DOCUMENTTEKST ->
::::::
OVERLEGMODEL. Schuivende machtsverhoudingen
Sociaal overleg
is een zaak van machtsverhoudingen, en die verschuiven de jongste jaren in het voordeel van de patroons, stelt historicus Dirk Luyten. De consensus is nooit zo groot geweest als sommigen vandaag laten uitschijnen. Het sociaal gewoel in perspektief.
Premier Dehaene verwijst graag naar het zogenaamde Sociaal Pakt dat vlak na de Tweede Wereldoorlog tot stand gekomen zou zijn, om te illustreren dat dit land behoefte heeft aan een nieuw overlegmodel, opgebouwd in een geest van samenwerking. Over de totstandkoming van het Belgisch overlegmodel sinds 1918 publiceert Dirk Luyten, postdoctoraal onderzoeker aan de VUB, binnenkort een boek. Zegt Luyten : “De historische realiteit leert dat er bij de uitbouw van het Sociaal Pakt weinig sprake was van klassensamenwerking. “
De huidige politieke visie berust te sterk op de myte dat vakbonden, patroons en politieke partijen bijna roerend eensgezind uit de oorlog kwamen met de vaste wil samen de ekonomie herop te bouwen, nieuwe industriële relaties te scheppen en een deugdelijke sociale zekerheid op poten te zetten. Bij het patronaat werd deze idee wel gesteund door een fraktie, waarvoor Leon Bekaert symbool stond, maar deze groep was niet sterk genoeg om een “model” door te drukken. Bekaert moest binnen het Comité Central Industriel (CCI) en het Verbond der Belgische Nijverheid (VBN, de voorlopers van het VBO) afrekenen met de toen nog machtige mijnbazen en de Société Générale. Daardoor zou de overlegkultuur pas doorbreken en dan nog niet als een afgerond master plan vanaf de vroege jaren ’50. Maar ook de vakbonden het ABVV/FGTB speelde nog luid de eerste viool waren het onderling oneens over hoe de sociale relaties er moesten uitzien.
VERDEELDHEID.
Het patronaat vormde vlak na de oorlog geen hecht blok, stelt Luyten vast. Net zoals tijdens de bezetting bestonden verschillende frakties naast elkaar. Bij de leiding van het CCI-VBN waren regelmatig klachten te horen dat de patroons te veel toegevingen hadden moeten doen aan de vakbonden. Dit werd onder meer toegeschreven aan een slechte interne werking. Zowel inzake de bedrijfsorganizatie, de syndikale afvaardiging als de ondernemingsraden had het VBN geen rechtlijnige strategie. Het kon wel bepaalde vakbondseisen tegenhouden, maar was niet in staat de agenda van de diskussie te bepalen. Dat deden de vakbonden, meestal via de Nationale Arbeidskonferentie.
::::::
GEGEVENS ->
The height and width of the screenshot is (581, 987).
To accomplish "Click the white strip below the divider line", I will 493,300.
::::::
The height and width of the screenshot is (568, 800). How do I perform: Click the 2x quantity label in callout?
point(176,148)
::::::
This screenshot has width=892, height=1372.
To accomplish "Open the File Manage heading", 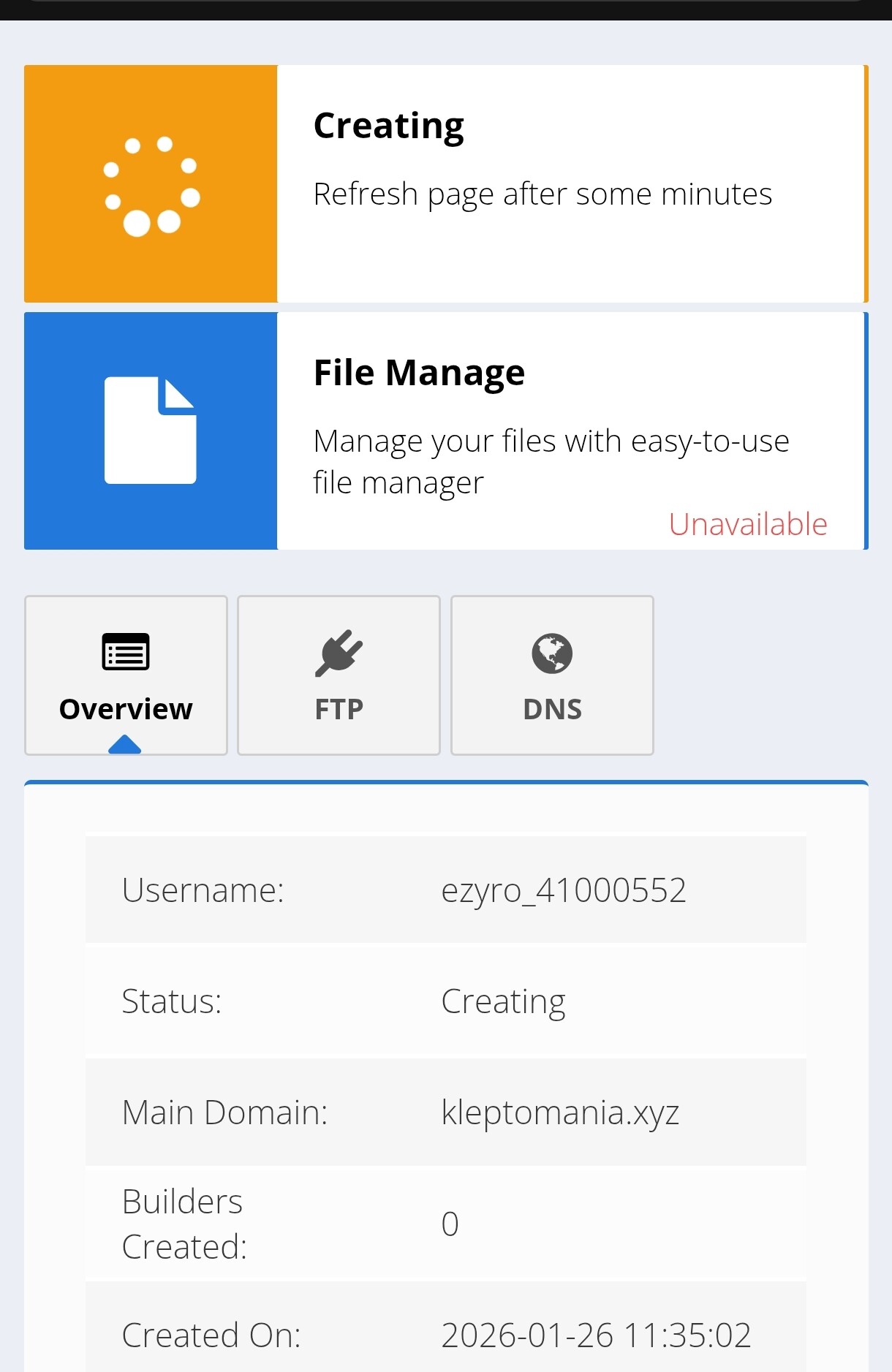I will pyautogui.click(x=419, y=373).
::::::
OPDRACHTEN ->
a) Noem alle personen die in de tekst over het overlegmodel bij naam worden genoemd.
b) Aan welke instelling is Dirk Luyten volgens de tekst over het overlegmodel postdoctoraal onderzoeker?
De lijst staat los van de tekst en is apart materiaal.

OPLOSSINGEN ->
a) Dirk Luyten, premier Dehaene en Leon Bekaert.

b) Aan de VUB.